I’m intensely horrified and deeply saddened with the events over this last week. As an American, I’m ashamed as to how my country is no longer the strong country it was. What was, in my childhood, a proud place to live has now become a battleground over racism and violence.
Growing up in California, of European parents who never felt that the color of one’s skin was something to be judged; that the value of the person was more important to one’s integrity, I never experienced the anger, angst and judgmental thinking that has now plagued us, and the world. I was never brought up to hate, never brought up to think of one person over the other, and felt that the rest of the world saw it that way too.
I am reminded of when my former husband sunk our car in a rainwater-full drainage ditch in the South in the mid-1970’s. After the initial shock, and trying to get my young son situated in the front seat so the car would steady itself, I looked around and saw not one white person coming to our aid. After some critical and funny moments, two African American men came forth and helped us out. One was well dressed, in a suit and the man with him was similar.
Something in their hearts told them we were okay; whether it was the California license plate on the car, my husband’s pony tail, or the fact I had a young child with me, I will never know. But those two men sought out others who would pull out our car, gather together to work on getting it fixed, and most importantly, those two men took us around to buy us dinner and get us a place to stay for the night.
Sitting in the back seat of their car, I had a great history lesson; one I was never taught at home. And I was in tears. I couldn’t imagine the inequality over such kind people, I couldn’t imagine the dreadful treatment they received, and the fact that they were fearful. When I asked them what made them feel they were safe with us, they couldn’t say, but that there was “something about us” that made them see our integrity.
What I later came to realize was that they were like us; outcasts in a world of hate and trying to live. This came to light when I remembered the events of a few days previous and the three of us walked into a restaurant. After driving all day, hot and hungry, with no air conditioning in the car, we sat down at a table. And after about an hour, no one came over to wait on us. We did notice glances and whispers from the all-white patrons, but I ignored them, feeling they didn’t concern us.

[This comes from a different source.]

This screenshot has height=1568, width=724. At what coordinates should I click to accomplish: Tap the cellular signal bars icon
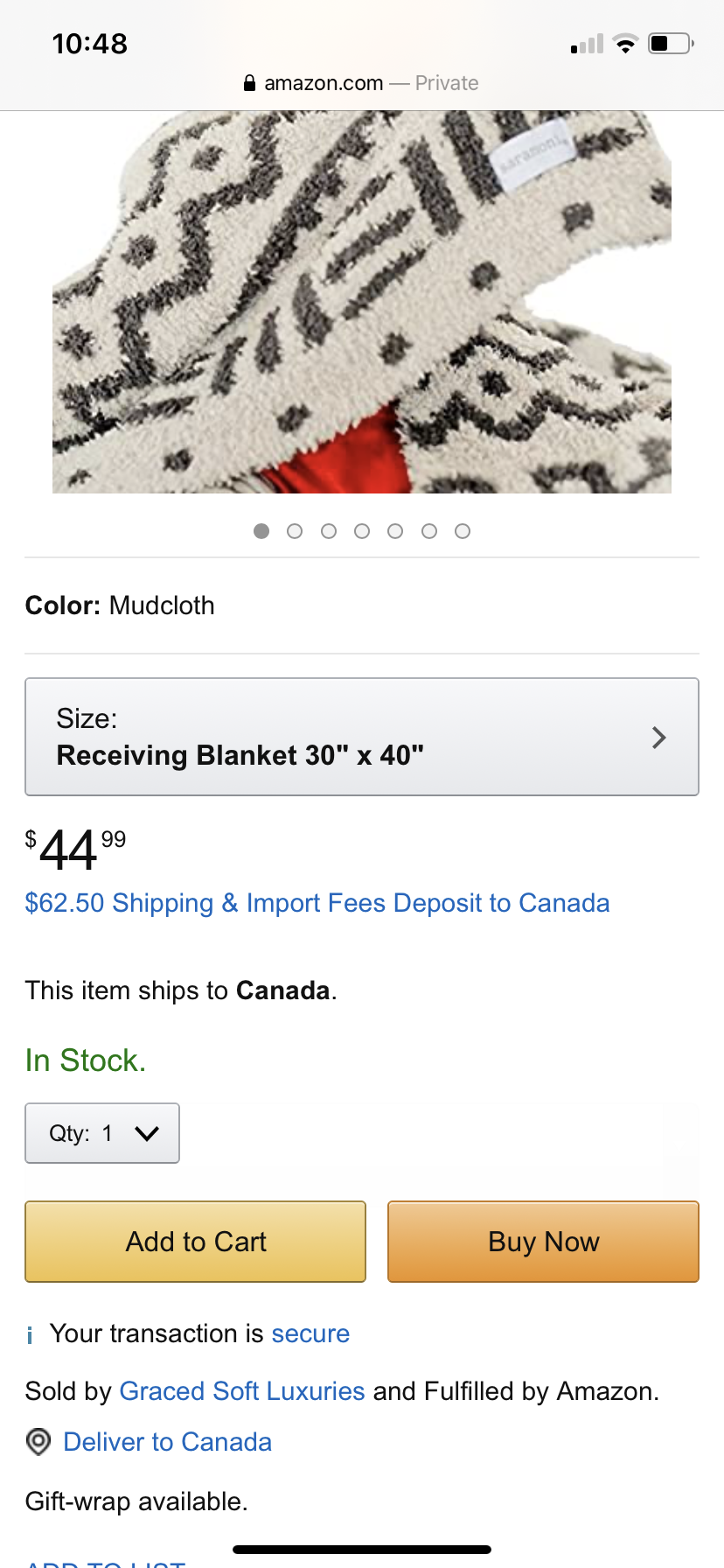pyautogui.click(x=587, y=44)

Finally my husband called someone over, who un-obligingly came and looked down on us. He knew the situation. “Please”, he asked the white female server, “if you won’t serve my wife and I, could you please give my son a drink of water”. At that moment, three rather large white men stood up from a table. It was then we left. I can still remember my son crying that he was thirsty; that he wanted a drink–he couldn’t understand the hate that went on in that restaurant. An innocent child who had a great need.
Then came the time when I was teaching at an inner-city college. My classroom, or so I thought, was a place for all to come, shed off their cares and learn something new. One particular African American student was having trouble, and was stressed out over something. I could see the tension rise in her. It was then she stood up, and threw her computer monitor at the wall, creating a large hole, and left.
The following day she exploded. What she said in class was exactly how she felt; how she’d been sold on a promise, only to have it watered down by indifference and inequality. Her boyfriend had told her the night before that she would never amount to anything in a white person’s world and that she might as well drop out of school. But school was her haven and her chance to get ahead, out of the ghetto where she lived and into a world of where things worked for her. Her explosion was a culmination of not wanting to believe it and instead believing in herself, knowing the odds.
The first thing I wanted to do was console her, tell her it would be okay, but that it would be a struggle. I wanted her to feel that even though she was an outcast in a world of hate and trying to live, that there were alternatives, much like what my husband, my son and I experienced in that restaurant. I wanted to tell her that there is prejudice, all over, whether you are African, Native American, or even white. But I never could say these things to her; she dropped out. I felt bad I wasn’t able to help; to let her know that there are “gifts in the garbage” that one has to find.
Our world is crumbling. Our country is falling apart when it should be joining together. The current political climate is creating division and derision, hate and a lack of moral integrity. Might isn’t always right. What we need instead is an opportunity to come together; to overcome the hurt, anger, fear and pain. We need to come together as a country and heal our wounds. And not use a political arena to do so. The terror attacks of 9/11 brought us together then; all races. Do we have the courage and strength to do the same now?